Torch.cuda.max_memory_reserved example please

I just want to know how many of a certain type of GPU I need to rent out that my training job will fit into based on the per GPU vRAM, ie the value that says 494MiB / 46068MiB under Memory-Usage when you do nvidia-smi -l, so that I dont get a surprise CUDA OOM error during my training and need to decrease batch_size.
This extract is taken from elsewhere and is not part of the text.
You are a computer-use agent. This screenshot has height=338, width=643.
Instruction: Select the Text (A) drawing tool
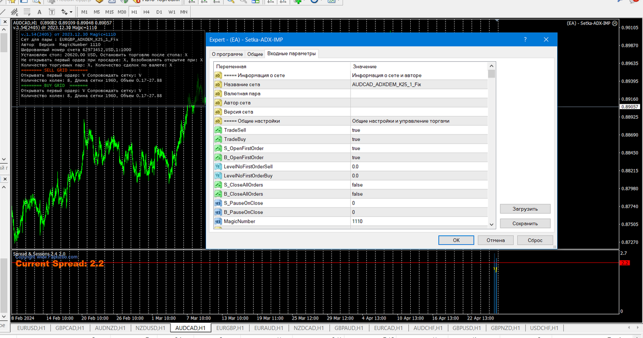pyautogui.click(x=39, y=12)
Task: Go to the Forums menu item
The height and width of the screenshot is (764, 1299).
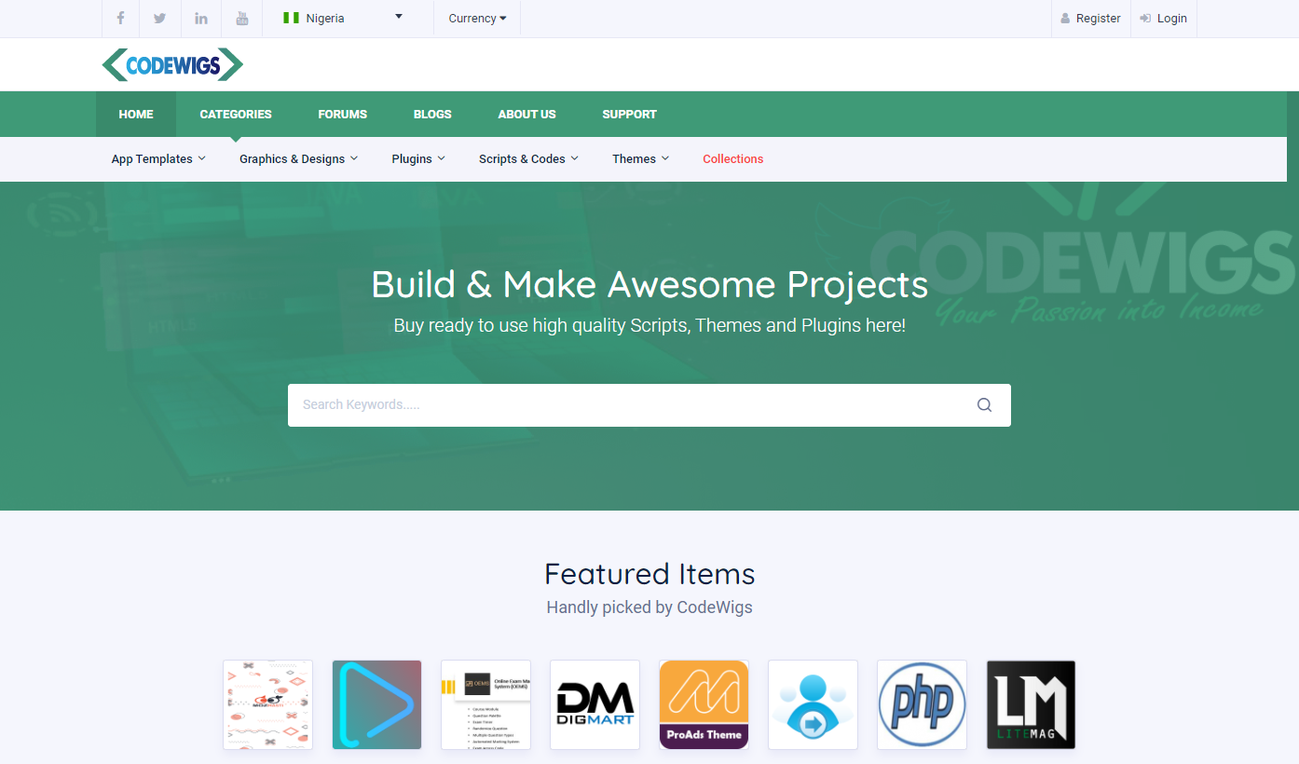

i think im probably misunderstanding the meaning of the word reset here

https://pytorch.org/docs/stable/generated/torch.cuda.max_memory_allocated.html#torch.cuda.max_memory_allocated

because I am not getting this to return to zero memory

import torch

def max_memory_allocated_reserved(device="cuda:0"):
    
    gpu_memory_allo_bytes = torch.cuda.max_memory_allocated(device="cuda:0")
    gpu_memory_allo_gb = gpu_memory_allo_bytes/1024 ** 3

    gpu_memory_res_bytes = torch.cuda.max_memory_reserved(device="cuda:0")
    gpu_memory_res_gb = gpu_memory_res_bytes/1024 ** 3

    print(f"{device} reserved {gpu_memory_res_gb} GB, allocated {gpu_memory_allo_gb} GB")

    torch.cuda.empty_cache()
    torch.cuda.reset_peak_memory_stats(device)

    return gpu_memory_res_gb, gpu_memory_allo_gb
    


import torchvision.models as models

device="cuda:0"

model = models.resnet18().to(device)

inputs = torch.randn(5, 3, 224, 224).to(device)

max_memory_allocated_reserved(device)

# zero memory ?

max_memory_allocated_reserved(device)

inputs = torch.randn(100, 3, 224, 224).to(device)

max_memory_allocated_reserved(device)

outputs = model(inputs)

max_memory_allocated_reserved(device)

I want to reset the memory “watching” interval and expect the 2nd set of print statements to be “0” as well as to clear “cuda:0” of the tensors, but even when inside max_memory_allocated_reserved i do

del model
del inputs

i still see 494MiB / 46068MiB under Memory-Usage when I do nvidia-smi -l, further more, without deleting the tensors i still see 0.0464468 GB allocated and 0.0625 GB reserved.

thank you!